```{contents}
```

## Gradient Descent Optimizer

Gradient Descent (GD) is an **optimizer** used to minimize the loss (or cost) function by updating the weights of a neural network during **backpropagation**.

---

### Purpose of an Optimizer

* Forward propagation calculates predicted outputs ( \hat{y} ) from inputs ( X ).
* Loss function measures error between predicted ( \hat{y} ) and actual ( y ).
* Optimizer updates **weights** to reduce this loss iteratively.

**Weight update formula:**
$$
w_{\text{new}} = w_{\text{old}} - \eta \frac{\partial L}{\partial w_{\text{old}}}
$$

Where:

* $\eta$ = learning rate (step size)
* $\frac{\partial L}{\partial w}$ = gradient of loss w.r.t weights

---

### Gradient Descent Process

1. Initialize weights randomly.
2. Forward propagate all data points to calculate predictions.
3. Compute the **cost function** over all data points.

   * For example, MSE:
     $$
     \text{MSE} = \frac{1}{n} \sum_{i=1}^{n} (y_i - \hat{y}_i)^2
     $$
4. Backpropagate gradients and update weights using GD formula.
5. Repeat for multiple **epochs** until convergence.

---

### Epochs vs Iterations

* **Epoch:** One complete pass through all training data.
* **Iteration:** One weight update using a subset of data (mini-batch).
* In **classic gradient descent**, all data points are used for one update →
  **1 epoch = 1 iteration**.

---

### Visualization

* Loss surface is typically convex (parabola for simple cases).
* Gradient descent moves weights **downhill** toward the **global minimum** of the loss.
* When gradient = 0, weights stop updating (convergence).

---

### Advantages

* Guaranteed convergence for convex loss surfaces.
* Simple and foundational concept for all other optimizers.

---

### Disadvantages

* **Resource intensive:** Requires all data in memory for each update.

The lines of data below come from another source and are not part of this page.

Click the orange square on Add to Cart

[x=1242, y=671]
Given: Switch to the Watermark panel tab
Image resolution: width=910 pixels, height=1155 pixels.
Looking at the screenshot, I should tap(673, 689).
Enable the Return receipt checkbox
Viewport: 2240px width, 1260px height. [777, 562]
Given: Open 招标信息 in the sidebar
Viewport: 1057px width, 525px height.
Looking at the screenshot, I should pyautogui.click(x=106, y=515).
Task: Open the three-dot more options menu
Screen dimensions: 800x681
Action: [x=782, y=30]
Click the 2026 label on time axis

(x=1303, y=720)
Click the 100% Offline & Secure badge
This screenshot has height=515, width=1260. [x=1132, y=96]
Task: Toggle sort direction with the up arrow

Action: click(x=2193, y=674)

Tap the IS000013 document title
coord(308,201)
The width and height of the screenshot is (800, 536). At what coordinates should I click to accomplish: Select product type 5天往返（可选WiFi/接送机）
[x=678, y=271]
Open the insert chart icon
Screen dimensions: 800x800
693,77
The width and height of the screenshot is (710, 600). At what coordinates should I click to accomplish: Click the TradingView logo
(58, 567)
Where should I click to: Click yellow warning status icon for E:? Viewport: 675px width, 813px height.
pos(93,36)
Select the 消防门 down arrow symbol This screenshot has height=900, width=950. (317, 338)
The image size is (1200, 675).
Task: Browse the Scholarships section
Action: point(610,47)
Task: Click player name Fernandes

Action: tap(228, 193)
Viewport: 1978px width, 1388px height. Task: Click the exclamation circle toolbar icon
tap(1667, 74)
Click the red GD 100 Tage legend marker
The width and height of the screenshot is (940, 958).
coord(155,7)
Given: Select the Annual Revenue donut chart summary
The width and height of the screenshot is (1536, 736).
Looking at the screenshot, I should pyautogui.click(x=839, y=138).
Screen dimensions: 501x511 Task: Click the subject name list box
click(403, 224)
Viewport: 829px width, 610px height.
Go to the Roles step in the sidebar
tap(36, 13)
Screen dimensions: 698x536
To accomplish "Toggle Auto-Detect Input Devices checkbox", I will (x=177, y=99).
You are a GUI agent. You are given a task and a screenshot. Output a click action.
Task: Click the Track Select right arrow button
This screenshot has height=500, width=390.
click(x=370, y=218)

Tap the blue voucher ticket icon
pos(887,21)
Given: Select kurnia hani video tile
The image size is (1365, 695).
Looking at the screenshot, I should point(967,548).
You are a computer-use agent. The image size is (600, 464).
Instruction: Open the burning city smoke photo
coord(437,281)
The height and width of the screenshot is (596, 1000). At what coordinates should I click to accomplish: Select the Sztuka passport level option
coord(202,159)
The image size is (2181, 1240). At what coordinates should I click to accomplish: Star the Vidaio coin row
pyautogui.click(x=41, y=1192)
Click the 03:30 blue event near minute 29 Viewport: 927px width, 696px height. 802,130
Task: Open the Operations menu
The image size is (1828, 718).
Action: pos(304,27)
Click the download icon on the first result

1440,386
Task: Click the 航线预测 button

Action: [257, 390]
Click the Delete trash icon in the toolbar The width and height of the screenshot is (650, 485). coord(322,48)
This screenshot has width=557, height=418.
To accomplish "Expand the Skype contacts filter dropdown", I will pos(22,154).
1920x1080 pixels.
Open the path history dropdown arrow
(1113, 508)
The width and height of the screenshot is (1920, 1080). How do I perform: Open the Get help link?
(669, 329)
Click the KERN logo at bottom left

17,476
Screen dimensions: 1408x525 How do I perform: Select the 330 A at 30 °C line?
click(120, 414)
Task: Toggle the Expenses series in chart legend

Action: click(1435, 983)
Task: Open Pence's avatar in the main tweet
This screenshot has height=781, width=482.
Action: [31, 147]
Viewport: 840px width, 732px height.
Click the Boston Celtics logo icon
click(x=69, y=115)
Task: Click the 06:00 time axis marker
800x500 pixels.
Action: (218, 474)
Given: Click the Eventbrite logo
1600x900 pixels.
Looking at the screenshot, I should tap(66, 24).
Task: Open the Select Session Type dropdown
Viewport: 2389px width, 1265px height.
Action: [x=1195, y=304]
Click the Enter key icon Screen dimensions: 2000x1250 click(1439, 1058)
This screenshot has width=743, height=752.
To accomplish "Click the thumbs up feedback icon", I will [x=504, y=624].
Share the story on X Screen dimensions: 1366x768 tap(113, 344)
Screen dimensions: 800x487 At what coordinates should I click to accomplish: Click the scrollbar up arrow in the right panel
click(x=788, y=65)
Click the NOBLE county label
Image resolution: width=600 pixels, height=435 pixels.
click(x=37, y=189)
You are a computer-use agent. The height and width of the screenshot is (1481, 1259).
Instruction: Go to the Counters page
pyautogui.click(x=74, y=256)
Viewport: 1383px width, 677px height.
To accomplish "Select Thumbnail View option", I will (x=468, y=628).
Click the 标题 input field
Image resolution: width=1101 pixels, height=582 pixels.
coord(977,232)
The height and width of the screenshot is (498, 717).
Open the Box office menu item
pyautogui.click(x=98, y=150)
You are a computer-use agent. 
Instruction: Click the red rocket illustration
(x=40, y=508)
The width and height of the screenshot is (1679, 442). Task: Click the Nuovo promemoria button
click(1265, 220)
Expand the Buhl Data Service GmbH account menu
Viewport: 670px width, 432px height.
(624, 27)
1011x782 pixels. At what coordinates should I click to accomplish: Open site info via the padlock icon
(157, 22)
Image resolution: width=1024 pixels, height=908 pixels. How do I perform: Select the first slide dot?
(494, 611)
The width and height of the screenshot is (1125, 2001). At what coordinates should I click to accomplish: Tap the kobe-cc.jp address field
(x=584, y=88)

  * For large datasets, memory (RAM) and GPU usage is very high.
* Slow for very large datasets.

---

**Key takeaway:**

Gradient Descent works well for small datasets but struggles with very large datasets due to memory and computational requirements. Variants like **Stochastic Gradient Descent (SGD)** or **Mini-batch GD** address this limitation.